Exercise data =
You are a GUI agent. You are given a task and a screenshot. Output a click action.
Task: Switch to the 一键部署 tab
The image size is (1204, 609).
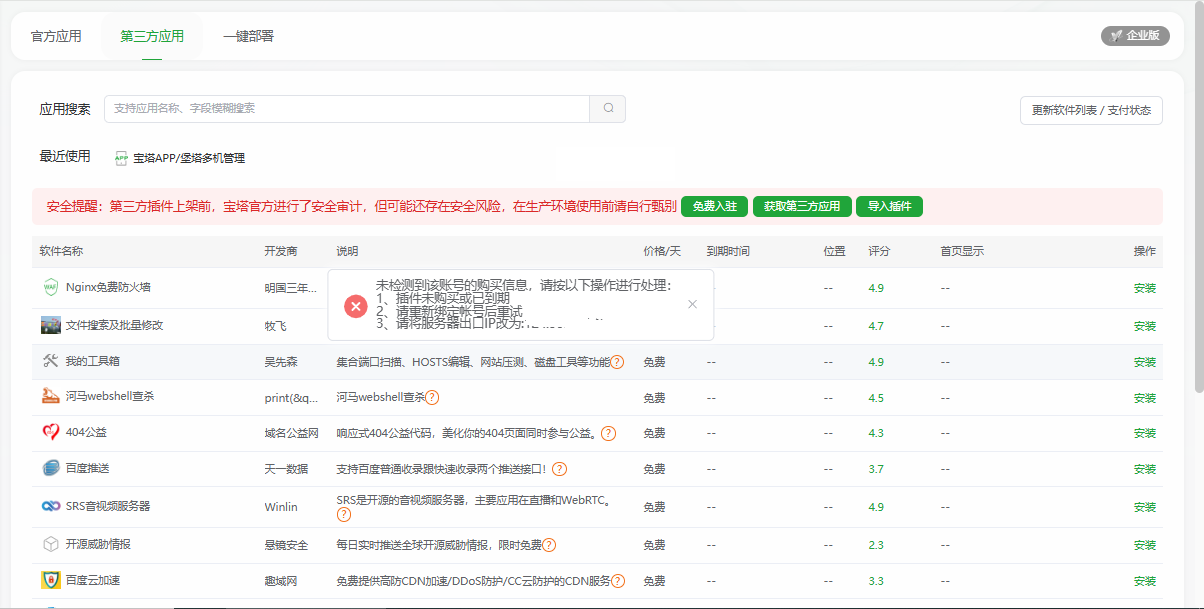[251, 36]
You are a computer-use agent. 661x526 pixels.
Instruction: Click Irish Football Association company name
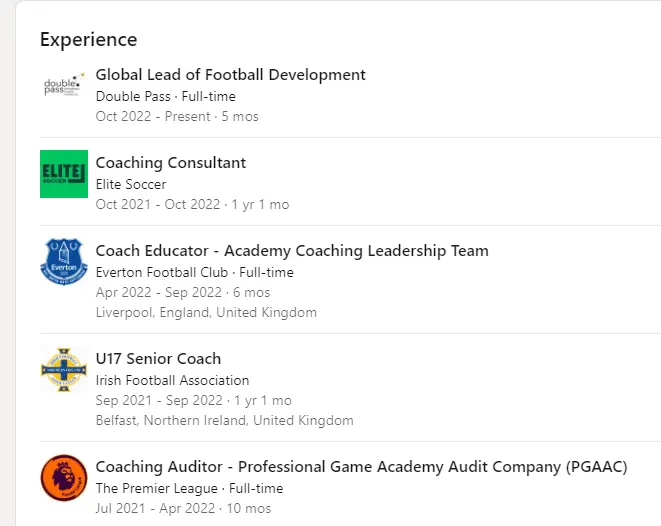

What you need to do = Retype the lines starting with the one that holds "Task: Switch to the 一键部署 tab" and ending with the last line of the data above, both included; skip the pictures.

Exercise response =
Task: Switch to the 一键部署 tab
The image size is (1204, 609).
[251, 36]
You are a computer-use agent. 661x526 pixels.
Instruction: Click Irish Football Association company name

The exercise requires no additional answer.